Vehicles with ADAS may also have radar, camera and ultrasonic sensors located in or behind the front and rear bumpers or bodywork, as well as built into the side mirrors. While most drivers may never find themselves in a collision, these parts can easily be damaged when pulling out of a garage, hitting a mailbox or bumping into other objects.
For this study, AAA evaluated three top-selling models in popular categories. The vehicle models were selected from AAA’s 2018 Your Driving Costs study and include a small sport utility vehicle (2018 Nissan Rogue), a medium sedan (2018 Toyota Camry) and a full-size pickup truck (2018 Ford F-150). Each vehicle selected was equipped with the highest available level of ADAS functionality.
Many variables such as the vehicle make and model, the type and location of the sensor and where the work is performed can affect ADAS repair costs. AAA’s research determined the ranges listed below for typical ADAS repair expenses.
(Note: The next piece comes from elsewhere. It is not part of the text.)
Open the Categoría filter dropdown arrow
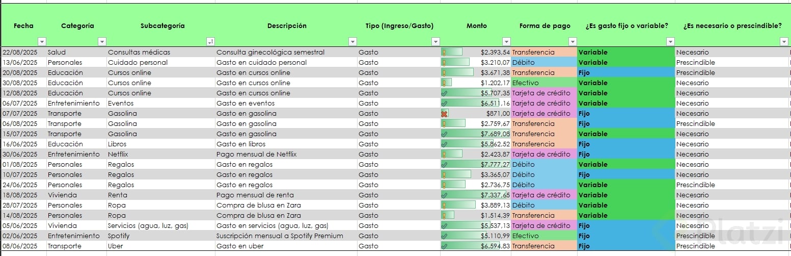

Note that these numbers are for costs over and above the normal bodywork required following a collision:
- Front radar sensors used with automatic emergency braking and adaptive cruise control systems: $900 to $1,300
- Rear radar sensors used with blind spot monitoring and rear cross traffic alert systems: $850 to $2,050
- Front camera sensors used with automatic emergency braking, adaptive cruise control, lane departure warning and lane keeping systems (does not include the cost of a replacement windshield): $850 to $1,900
- Front, side mirror or rear camera sensors used with around-view systems: $500 to $1,100
- Front or rear ultrasonic sensors used with parking assist systems: $500 to $1,300
If you do need repairs to an ADAS system, AAA recommends that drivers verify whether the facility is able to properly repair and calibrate the damaged system(s), and request proof of the work once complete.
Check Your Insurance Coverage
With one-in-three Americans unable to afford an unexpected repair bill of just $500, AAA strongly urges consumers to perform an insurance policy review and consider the potential repair costs of these advanced systems.